I will never forget the moment at the small-town hospital when, during a code blue in the middle of some department completely unfamiliar with code blues, the only doctor in attendance gave me a funny look from the foot of the bed. I, at the head of the bed, bagging my little heart out, had gathered my things and was waiting for him to come up to the head of the bed and assert his heroism. Apparently in the country they don’t believe in being Big Damn Heroes, because he kind of just gave me the eyebrow until it dawned on me: “OH! You want ME to intubate!” He laughed at me and nodded. I intubated. It felt amazing to get to use a skill I’d practiced nine thousand times and never gotten to use before. Without the nine thousand times of practice, however, I doubt I would have been even moderately successful. Those anaesthetists, when not chuckling at my struggle with bagging via the circuit on the anaesthetic gas machine, were a veritable font of tips and tricks. I have used many an anaesthetist’s dirty trick since.

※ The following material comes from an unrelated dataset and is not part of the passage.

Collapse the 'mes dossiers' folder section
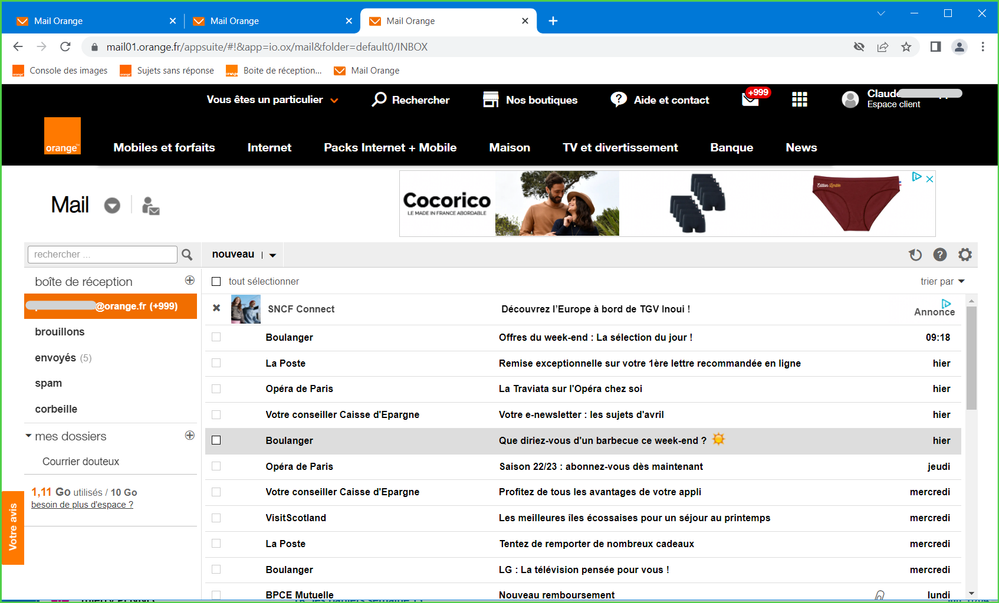This screenshot has width=999, height=603. point(29,436)
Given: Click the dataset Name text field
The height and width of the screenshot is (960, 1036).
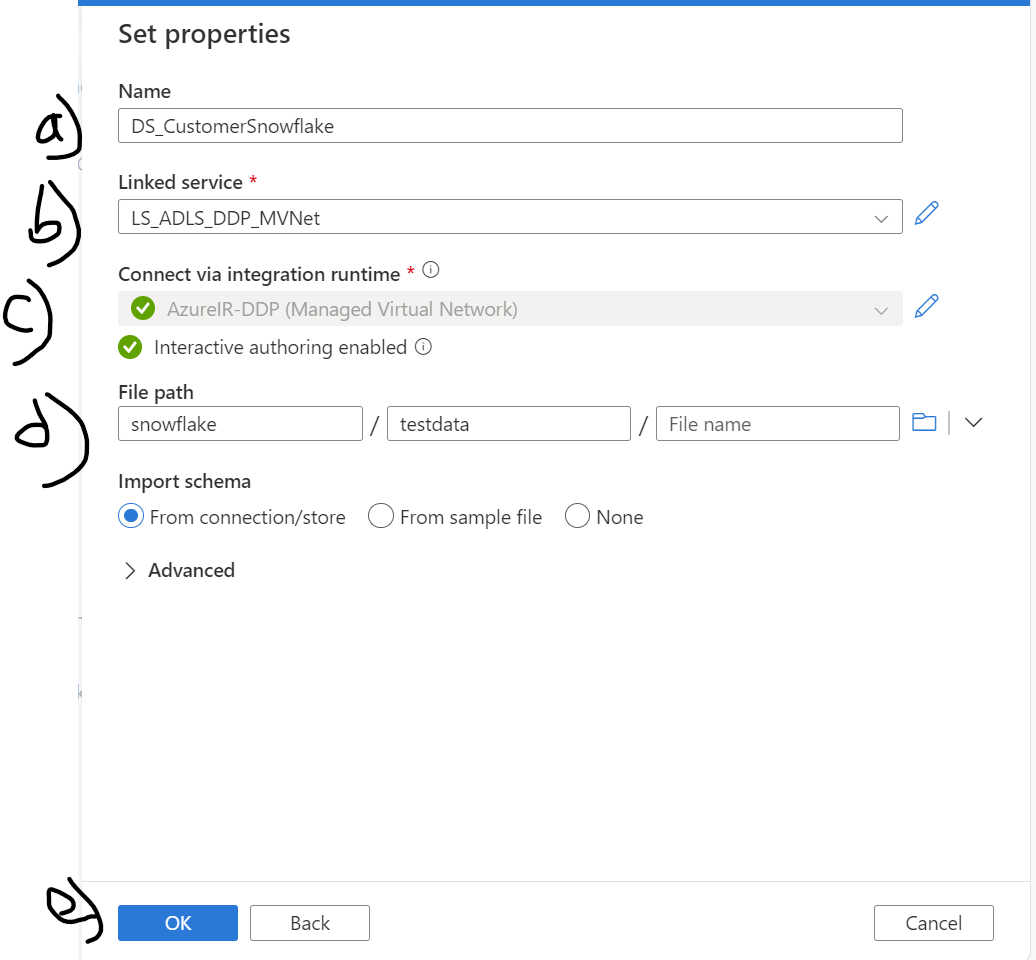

I had never attempted an arterial line prior to coming here. I remember one anaesthetist here, regarded as a bit of a comedian, giving me the eyebrow when I said I didn’t think I was certified to do one. Apparently here, the certification procedure consisted of “show that you know how to do it.” I have since impressed him with my ability to put one in on the patients with blood pressures so low that the textbooks say they shouldn’t have a radial pulse. (Not gonna lie — some of them didn’t and the only reason I got it was because I’ve poked that artery 9000 times before, and know pretty much where it’s gonna be. I’ve also missed my fair share of those, so no hubris here either.) I have somehow earned myself a bit of a reputation as The One Who Never Misses, which is utter hyperbole — I miss occasionally — but the only difference, apparently, is practice.

It’s not just me, even. The residents and their (sometimes sisyphean) struggle with the subclavian line, out here in the middle of nowhere always positioned without the use of an ultrasound device, a device which, I feel, is a bit like a back-up camera on a small family sedan. Can you please learn to parallel park without the camera before you start to rely on the damn thing? Over-reliance on gear seems to me to be a handicap moreso than an asset — those who are excellent at the primary skill are often far better users of the gear anyway. (I will never forget the day I watched our comedian-anaesthetist intubate a lady with a fractured C2 — move her neck too much and you might be able to see, but you will also kill her — with practiced ease and proficiency with a glidescope. I declared myself a member of his fan club. He replied with a grin, saying he loved being African, because “I’m blushing, and you can’t tell!”)

The practice-practice-practice paradigm shows very clearly why the best are often the ones who’ve been around since dust was invented, and how old are you, again? They’re the ones who could get blood from stones, who could put IVs in even the most hardened IV drug user veins, who could intubate the guy you’re terrified to even try on, who can say, with confidence, “I will get it,” and then they do. They’re the ones with the dirty tricks. The ones who make us better, by making us into amorphous collections of piecemeal knowledge and dirty tricks. There’s an old joke about practicing medicine and “maybe someday I’ll get it right” … I don’t know if it’s possible. Much as it’s not like they come out with a new model of the human body every year, they come up with enough new information and new gear that that’s all we’re ever going to be doing … practicing.